■ Exercise directions ■
The lines you return must be all those in the data that hold the string "width".

[[ Information open ]]

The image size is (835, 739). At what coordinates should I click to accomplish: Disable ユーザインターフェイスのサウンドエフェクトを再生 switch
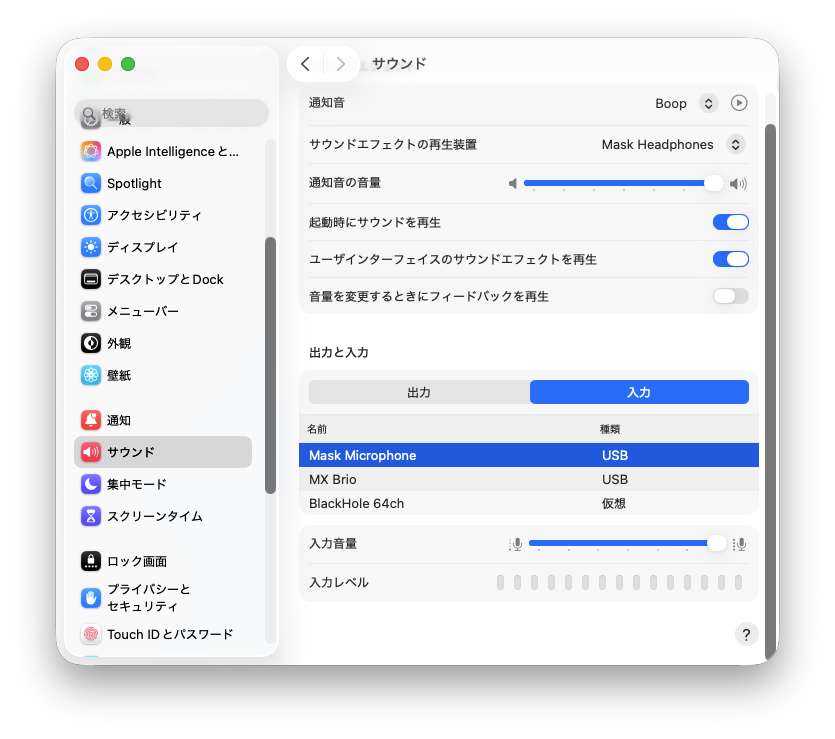[731, 259]
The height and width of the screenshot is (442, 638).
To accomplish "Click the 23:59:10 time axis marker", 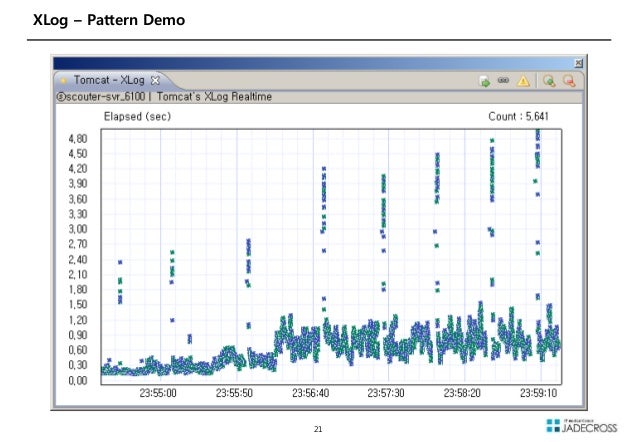I will click(x=539, y=394).
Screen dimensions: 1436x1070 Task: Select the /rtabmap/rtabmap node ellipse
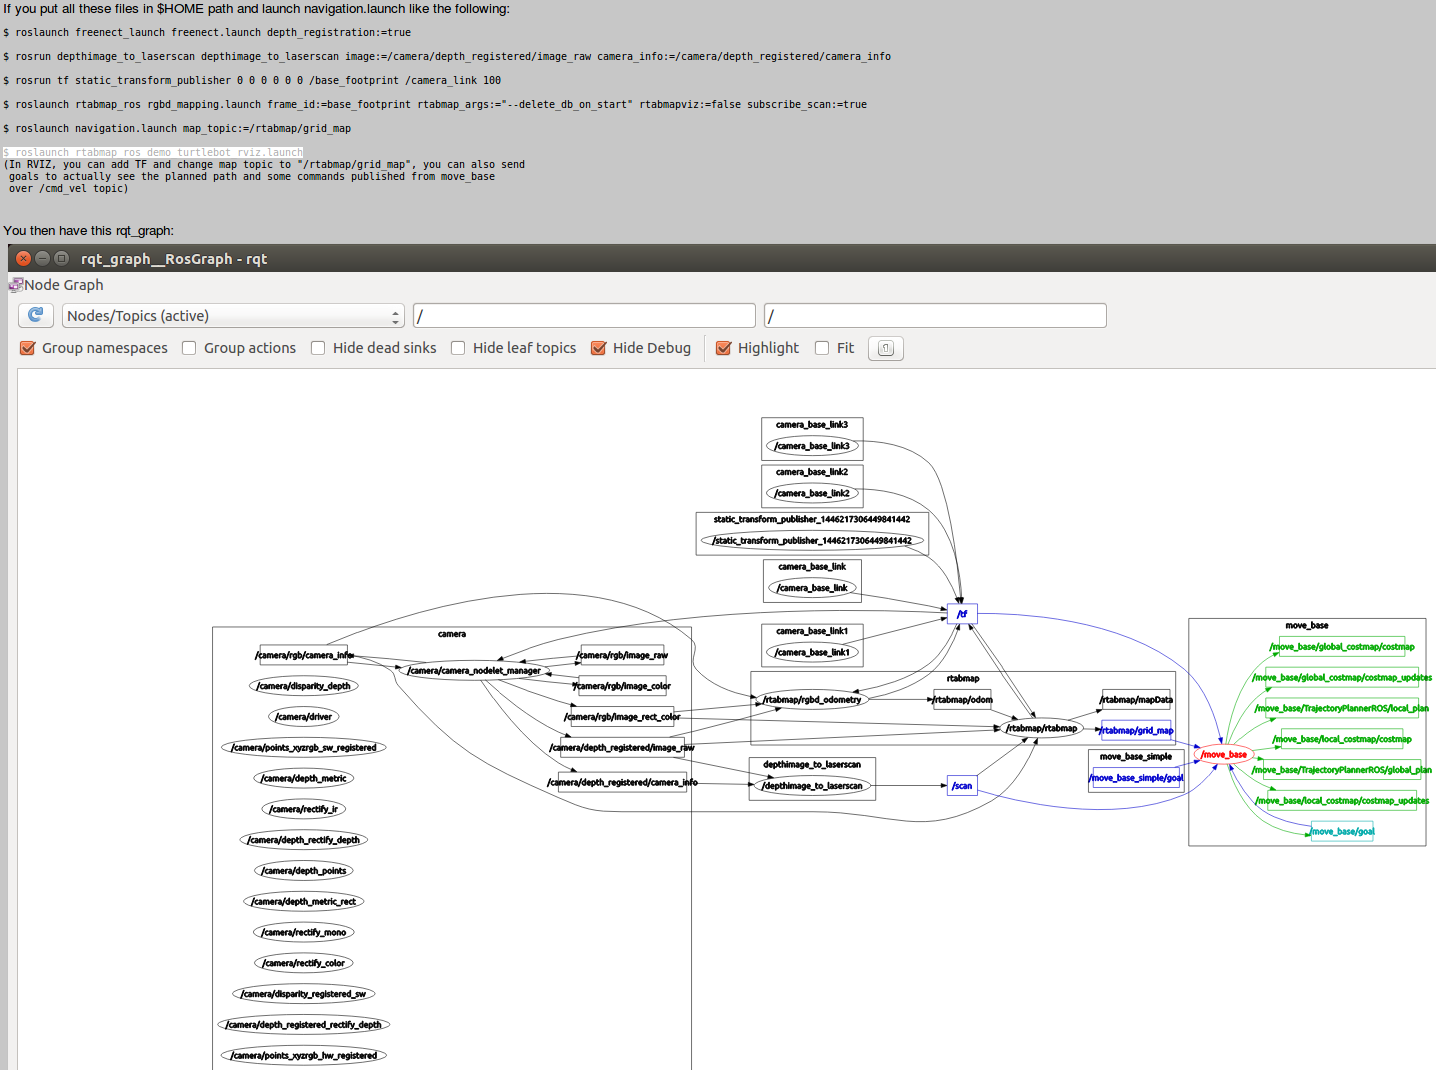tap(1041, 728)
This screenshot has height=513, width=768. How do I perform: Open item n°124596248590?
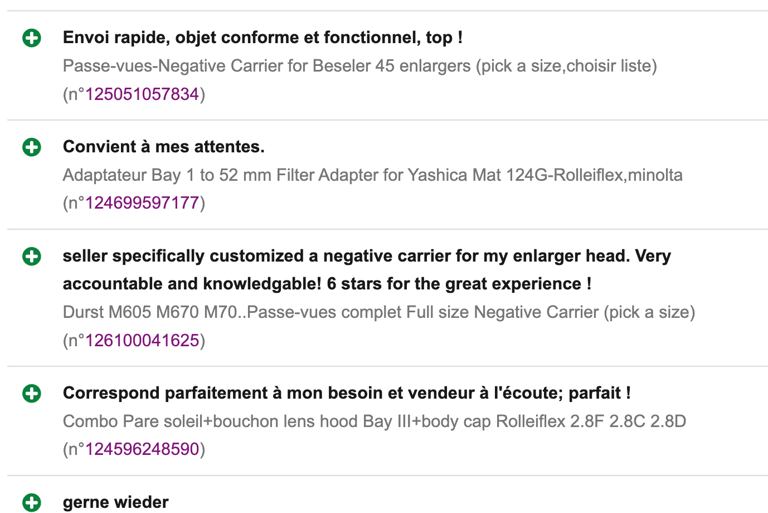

[[ Information closed ]]

■ Reply ■
The height and width of the screenshot is (442, 638).
This screenshot has height=513, width=768. How do I perform: Open item n°124596248590?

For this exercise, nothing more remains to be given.